Excalibur - Bernard Cornwell

Tragam um Nobel urgente pra esse homem. Bernard Cornwell é daqueles que levam a pulp fiction a um patamar especial, escreve em ritmo industrial e VALE cada uma das centenas de páginas de seus calhamaços. 

Aqui, encerra de forma bombástica a trilogia do Senhor da Guerra, iniciando exatamente onde termina Inimigo de Deus, e sim, teremos grandes surpresas vindo da parte de Merlin e Artur. Cornwell, sempre inteligente, mostra facetas inesperadas dos personagens e cria aquela sensação de que tudo pode acontecer e ninguém está a salvo.

Curiosamente, este terceiro volume é o que mais se permite explicações místicas e esotéricas. No início até estranhei, pois o grande charme da trilogia é justamente essa pegada realista, mas aí entra o final arrebatador e você perdoa qualquer pequeno deslize. A conclusão, um corte seco e cinematográfico, dá um nó na garganta e te faz querer ler mais material do escritor. 

Uma pena que esse material, com potencial pra ser uma nova Game of Thrones, tenha caído nas mãos do canal Epix, e não na HBO ou Netflix. 

4 estrelas

sábado, 4 de junho de 2022

1984 - George Orwell

Lançado em 1949, continua assustador e atual. É provavelmente a distopia mais famosa da literatura, tendo muitas de suas ideias incorporadas a cultura popular. O plot é bem conhecido: num estado futurista totalitário, onde o governo observa cada passo dos cidadãos, Winston Smith resolve se rebelar e ir contra as diretrizes do Big Brother (lider supremo do Partido), assumindo um comportamento que pode levá-lo a morte.

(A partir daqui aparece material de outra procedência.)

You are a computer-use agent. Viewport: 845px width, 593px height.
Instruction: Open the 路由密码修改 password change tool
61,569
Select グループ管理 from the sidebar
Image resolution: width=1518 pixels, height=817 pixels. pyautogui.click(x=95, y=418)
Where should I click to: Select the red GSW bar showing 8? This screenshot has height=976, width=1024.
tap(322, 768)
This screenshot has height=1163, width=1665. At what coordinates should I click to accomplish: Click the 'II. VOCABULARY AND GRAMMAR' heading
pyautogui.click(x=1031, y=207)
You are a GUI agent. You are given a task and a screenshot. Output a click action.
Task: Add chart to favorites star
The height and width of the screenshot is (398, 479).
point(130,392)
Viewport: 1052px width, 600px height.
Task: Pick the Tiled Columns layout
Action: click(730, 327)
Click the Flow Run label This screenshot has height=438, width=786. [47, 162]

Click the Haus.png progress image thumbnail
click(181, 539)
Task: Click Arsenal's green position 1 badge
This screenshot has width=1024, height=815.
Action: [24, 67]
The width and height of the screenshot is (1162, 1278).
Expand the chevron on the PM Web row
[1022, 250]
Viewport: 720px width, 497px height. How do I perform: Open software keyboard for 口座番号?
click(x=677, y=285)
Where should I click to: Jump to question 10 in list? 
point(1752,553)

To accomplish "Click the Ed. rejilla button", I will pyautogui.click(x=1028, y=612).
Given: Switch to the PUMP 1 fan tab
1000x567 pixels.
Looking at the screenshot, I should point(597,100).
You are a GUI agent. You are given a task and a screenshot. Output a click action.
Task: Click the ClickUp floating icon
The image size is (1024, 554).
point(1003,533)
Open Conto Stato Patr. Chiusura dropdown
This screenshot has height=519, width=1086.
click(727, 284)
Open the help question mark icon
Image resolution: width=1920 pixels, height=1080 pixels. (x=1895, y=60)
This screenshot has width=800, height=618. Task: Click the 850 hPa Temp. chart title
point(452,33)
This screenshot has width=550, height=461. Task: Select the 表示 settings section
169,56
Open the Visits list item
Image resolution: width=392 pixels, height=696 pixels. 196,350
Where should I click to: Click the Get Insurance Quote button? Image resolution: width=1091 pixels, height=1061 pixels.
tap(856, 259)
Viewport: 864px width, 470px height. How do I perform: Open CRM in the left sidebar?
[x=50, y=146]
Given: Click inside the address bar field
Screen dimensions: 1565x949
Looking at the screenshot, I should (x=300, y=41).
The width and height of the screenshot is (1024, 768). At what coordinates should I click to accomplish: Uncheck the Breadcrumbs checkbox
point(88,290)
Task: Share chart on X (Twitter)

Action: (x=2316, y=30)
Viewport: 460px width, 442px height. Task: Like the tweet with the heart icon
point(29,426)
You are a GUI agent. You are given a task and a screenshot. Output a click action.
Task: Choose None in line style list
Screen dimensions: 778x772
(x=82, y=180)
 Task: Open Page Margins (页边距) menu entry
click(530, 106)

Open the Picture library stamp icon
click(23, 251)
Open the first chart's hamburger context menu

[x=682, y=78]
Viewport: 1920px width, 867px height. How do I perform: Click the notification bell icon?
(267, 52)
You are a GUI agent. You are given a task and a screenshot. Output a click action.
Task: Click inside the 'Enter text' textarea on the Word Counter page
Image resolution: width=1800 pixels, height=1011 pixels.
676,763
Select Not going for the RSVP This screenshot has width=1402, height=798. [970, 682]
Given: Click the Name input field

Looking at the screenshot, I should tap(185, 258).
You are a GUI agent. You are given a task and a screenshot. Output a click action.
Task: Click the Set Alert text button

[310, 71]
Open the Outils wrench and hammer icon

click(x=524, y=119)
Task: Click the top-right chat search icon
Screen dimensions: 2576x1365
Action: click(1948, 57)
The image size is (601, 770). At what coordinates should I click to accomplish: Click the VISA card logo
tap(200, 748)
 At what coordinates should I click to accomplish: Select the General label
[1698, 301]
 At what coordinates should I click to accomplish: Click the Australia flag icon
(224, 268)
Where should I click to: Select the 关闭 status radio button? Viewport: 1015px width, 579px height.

O exemplo mais óbvio da inspiração Orwelliana foi certamente a União Soviética Stalinista (Big Brother = Stalin, Goldstein = Trotsky), tendo sido a obra, desde então, "adotada" por parte da direita como um exemplo dos males de uma sociedade comunista. É uma interpretação válida, porém limitadora. 1984 na verdade diz respeito a qualquer estado totalitário, fala sobre autoritarismo puro e simples, que conforme a história nos ensinou, pode vir das mais diversas vertentes políticas.

O livro não apenas continua atual, como ainda é capaz de acionar gatilhos perturbadores a ponto de inviabilizá-lo aos mais sensíveis. Então fica o aviso de que há descrição de tortura física e mental, além crueldades diversas. Não chega a ser uma leitura difícil, apenas pesada e de elevado teor político.

Agora, o que sustenta o status icônico de 1984, o que o leva a atravessar décadas mantendo a popularidade, é seu caráter visionário. É simplesmente impressionante como ele hoje, 2022, é mais atual do que jamais foi. Você pode criar vários paralelos entre o conteúdo aqui presente e o cotidiano recente: celulares/redes sociais como teletela; relativismo como duplipensamento; revisionismo histórico como Ministério da Verdade; fake news como 2+2=5, e por aí vai.

Por suas qualidades puramente literárias, sólidas 4 estrelas seria a avaliação justa pra obra, acontece que 1984 vai muito além de páginas escritas, é uma força da cultura pop, um farol incansável na missão de alertar o prejuízo que a opressão estatal pode nos causar.